Mr. Andrews will be eligible for severance benefits pursuant to Evergy’s Executive Severance Plan (the “Severance Plan”), as amended from time to time, except that, if Mr. Andrews resigns for good reason (as defined in the CIC Agreement), Mr. Andrews will be entitled to the same benefits he would be eligible to receive under the Severance Plan if he had been terminated without cause. In addition, if Mr. Andrews becomes entitled to the severance benefits under the Severance Plan, as described above, during his first two years of employment, Mr. Andrews will receive, in addition to the severance benefits paid pursuant to the Severance Plan, cash severance payments equal to the cash severance amounts Mr. Andrews would be eligible to receive under certain portions of the CIC Agreement, less the cash severance amounts received under the Severance Plan (i.e., the aggregate amount of severance benefits paid to Mr. Andrews will be approximately equal to the severance levels under the CIC Agreement even though no change in control has occurred).

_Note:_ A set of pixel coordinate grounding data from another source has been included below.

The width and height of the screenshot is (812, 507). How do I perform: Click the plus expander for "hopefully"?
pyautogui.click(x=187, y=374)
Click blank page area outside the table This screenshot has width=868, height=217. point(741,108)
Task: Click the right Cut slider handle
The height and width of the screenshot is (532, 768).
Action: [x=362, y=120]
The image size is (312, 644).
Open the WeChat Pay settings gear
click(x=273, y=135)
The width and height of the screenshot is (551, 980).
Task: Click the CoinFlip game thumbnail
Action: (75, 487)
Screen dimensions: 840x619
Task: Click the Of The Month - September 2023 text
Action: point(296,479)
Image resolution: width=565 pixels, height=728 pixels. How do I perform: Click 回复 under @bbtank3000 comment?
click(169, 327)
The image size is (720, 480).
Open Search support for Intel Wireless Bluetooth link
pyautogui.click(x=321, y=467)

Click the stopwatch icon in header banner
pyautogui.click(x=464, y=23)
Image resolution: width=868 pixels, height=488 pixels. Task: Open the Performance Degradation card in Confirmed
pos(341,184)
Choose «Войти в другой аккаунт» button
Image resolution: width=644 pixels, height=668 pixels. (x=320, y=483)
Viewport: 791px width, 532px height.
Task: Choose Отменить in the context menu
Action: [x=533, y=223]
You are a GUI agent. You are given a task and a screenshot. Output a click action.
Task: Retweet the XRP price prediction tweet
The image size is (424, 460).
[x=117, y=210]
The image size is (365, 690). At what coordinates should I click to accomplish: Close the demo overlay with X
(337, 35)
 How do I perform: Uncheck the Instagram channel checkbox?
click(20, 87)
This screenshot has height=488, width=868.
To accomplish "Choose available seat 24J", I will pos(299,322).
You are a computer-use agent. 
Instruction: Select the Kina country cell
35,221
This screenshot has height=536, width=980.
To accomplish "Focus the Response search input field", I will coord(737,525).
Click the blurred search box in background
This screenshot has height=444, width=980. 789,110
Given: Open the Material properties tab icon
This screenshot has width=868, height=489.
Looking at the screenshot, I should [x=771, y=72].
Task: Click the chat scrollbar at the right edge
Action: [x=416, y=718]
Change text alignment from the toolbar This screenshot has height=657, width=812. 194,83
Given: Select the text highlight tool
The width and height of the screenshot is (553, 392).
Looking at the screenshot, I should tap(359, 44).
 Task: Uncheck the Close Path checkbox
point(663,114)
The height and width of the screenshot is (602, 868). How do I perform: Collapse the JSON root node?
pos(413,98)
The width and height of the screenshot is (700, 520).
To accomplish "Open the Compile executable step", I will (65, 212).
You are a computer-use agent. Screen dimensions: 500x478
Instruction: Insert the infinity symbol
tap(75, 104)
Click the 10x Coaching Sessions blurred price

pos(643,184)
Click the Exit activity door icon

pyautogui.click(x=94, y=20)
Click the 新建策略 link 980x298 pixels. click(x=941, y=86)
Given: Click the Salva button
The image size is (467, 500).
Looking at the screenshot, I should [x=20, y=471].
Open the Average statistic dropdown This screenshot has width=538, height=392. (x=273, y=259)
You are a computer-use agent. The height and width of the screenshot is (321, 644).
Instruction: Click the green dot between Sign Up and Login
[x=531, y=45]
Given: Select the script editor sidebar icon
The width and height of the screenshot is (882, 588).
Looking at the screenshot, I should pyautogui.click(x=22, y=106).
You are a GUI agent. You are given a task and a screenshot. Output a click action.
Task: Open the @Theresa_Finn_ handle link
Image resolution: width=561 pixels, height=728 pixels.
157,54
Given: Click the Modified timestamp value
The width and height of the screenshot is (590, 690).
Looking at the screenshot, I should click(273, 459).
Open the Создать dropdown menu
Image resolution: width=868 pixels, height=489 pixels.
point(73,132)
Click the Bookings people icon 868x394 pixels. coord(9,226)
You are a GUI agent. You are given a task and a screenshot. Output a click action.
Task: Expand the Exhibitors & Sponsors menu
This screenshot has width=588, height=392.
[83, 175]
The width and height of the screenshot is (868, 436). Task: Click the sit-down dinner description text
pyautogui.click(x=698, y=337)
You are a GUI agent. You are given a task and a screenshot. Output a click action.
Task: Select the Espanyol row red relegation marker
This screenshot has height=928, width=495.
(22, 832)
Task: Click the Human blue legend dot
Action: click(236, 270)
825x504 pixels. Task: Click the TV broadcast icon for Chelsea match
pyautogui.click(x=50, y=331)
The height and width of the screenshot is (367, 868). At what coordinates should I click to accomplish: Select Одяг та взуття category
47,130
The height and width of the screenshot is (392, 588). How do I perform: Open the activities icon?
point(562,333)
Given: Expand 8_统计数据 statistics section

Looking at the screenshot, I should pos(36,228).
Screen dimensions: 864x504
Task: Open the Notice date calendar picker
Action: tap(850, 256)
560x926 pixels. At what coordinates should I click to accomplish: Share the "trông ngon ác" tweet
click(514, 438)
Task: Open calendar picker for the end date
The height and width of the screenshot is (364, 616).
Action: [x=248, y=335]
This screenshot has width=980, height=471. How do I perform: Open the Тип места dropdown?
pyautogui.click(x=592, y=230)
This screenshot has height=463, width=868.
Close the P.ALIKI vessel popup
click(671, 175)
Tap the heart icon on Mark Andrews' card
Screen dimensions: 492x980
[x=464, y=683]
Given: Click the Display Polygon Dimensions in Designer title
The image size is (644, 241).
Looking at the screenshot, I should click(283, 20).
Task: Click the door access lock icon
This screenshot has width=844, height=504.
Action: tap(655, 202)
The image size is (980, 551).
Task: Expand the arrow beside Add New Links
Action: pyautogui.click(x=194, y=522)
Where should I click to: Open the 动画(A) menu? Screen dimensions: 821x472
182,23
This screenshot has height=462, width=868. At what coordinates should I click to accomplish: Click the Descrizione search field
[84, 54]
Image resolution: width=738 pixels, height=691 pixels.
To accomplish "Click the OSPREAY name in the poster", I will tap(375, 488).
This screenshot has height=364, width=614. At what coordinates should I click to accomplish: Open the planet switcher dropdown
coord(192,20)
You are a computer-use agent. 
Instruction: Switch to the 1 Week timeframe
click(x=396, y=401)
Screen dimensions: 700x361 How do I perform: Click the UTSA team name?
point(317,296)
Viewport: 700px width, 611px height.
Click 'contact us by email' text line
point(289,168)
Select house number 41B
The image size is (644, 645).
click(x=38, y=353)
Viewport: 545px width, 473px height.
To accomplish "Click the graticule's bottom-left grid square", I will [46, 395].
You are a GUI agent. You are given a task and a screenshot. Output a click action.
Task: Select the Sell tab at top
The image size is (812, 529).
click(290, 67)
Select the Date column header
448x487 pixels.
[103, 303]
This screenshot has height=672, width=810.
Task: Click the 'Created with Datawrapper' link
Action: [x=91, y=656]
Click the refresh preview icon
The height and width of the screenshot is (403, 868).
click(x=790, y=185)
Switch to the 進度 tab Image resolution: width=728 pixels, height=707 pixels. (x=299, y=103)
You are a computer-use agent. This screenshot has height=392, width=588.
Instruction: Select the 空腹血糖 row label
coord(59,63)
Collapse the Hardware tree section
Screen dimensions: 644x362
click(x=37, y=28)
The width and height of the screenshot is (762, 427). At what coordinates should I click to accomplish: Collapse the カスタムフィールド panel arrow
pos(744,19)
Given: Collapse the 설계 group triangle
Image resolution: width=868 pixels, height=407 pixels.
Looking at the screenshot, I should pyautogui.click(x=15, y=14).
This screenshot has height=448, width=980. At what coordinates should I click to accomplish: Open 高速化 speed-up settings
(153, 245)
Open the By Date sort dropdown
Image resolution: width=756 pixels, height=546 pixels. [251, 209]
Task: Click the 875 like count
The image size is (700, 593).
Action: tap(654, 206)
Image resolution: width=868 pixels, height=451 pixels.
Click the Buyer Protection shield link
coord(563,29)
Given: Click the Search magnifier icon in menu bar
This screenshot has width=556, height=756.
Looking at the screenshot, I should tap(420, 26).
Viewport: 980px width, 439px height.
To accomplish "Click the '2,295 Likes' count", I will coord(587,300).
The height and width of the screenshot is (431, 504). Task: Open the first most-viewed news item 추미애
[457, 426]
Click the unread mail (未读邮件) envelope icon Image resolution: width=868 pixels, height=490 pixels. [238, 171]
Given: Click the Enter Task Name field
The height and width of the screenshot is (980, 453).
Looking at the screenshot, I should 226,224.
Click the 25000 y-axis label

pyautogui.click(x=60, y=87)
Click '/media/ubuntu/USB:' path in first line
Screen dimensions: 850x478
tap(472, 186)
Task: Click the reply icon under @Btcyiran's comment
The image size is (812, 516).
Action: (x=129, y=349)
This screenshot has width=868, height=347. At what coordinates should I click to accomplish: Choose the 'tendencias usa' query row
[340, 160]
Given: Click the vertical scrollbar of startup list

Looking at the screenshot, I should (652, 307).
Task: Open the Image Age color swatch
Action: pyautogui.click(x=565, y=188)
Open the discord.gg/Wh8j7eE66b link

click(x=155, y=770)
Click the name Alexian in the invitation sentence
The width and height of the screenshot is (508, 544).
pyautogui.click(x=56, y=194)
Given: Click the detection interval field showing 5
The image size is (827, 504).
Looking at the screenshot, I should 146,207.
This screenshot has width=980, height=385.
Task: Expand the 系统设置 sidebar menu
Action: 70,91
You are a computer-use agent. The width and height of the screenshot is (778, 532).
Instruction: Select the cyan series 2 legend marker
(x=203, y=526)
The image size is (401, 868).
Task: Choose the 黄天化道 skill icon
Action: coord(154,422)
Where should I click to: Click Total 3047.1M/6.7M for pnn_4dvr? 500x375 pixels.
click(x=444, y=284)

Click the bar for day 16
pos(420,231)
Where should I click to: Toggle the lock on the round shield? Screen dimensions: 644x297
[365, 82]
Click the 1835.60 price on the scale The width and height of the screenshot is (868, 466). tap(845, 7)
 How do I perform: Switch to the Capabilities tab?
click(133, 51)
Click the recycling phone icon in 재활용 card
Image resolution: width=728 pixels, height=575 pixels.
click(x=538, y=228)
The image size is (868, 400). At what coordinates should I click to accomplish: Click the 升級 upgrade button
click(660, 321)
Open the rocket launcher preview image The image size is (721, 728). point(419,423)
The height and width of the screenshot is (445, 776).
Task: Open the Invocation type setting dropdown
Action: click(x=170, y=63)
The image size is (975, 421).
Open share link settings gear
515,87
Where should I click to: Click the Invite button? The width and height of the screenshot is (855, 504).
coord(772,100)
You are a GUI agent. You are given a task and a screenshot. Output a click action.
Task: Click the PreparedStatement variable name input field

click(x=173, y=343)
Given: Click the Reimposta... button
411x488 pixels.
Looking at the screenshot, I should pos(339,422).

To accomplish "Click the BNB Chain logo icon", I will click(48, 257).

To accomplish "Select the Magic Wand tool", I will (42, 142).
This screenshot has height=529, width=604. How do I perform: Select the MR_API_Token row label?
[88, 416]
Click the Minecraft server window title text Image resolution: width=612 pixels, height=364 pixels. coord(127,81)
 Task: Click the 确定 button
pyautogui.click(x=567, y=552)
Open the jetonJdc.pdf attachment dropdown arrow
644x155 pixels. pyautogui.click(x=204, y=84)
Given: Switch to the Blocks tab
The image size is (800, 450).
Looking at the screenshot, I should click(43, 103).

Mr. Andrews will also be reimbursed up to $100,000 per year for substantiated expenses related to housing in Kansas City and air travel to and from his primary residence and Kansas City from 2021 through 2023. Mr. Andrews is also entitled to reimbursement of legal fees in connection with negotiating the offer letter and reviewing related matters, up to $15,000. Mr. Andrews will also be eligible to participate in Evergy’s general benefit plans (e.g., 401(k) plan and health and welfare plans), as well as Evergy’s nonqualified deferred compensation plan.

Mr. Andrews will not receive any separate compensation for his services at Evergy’s subsidiaries. .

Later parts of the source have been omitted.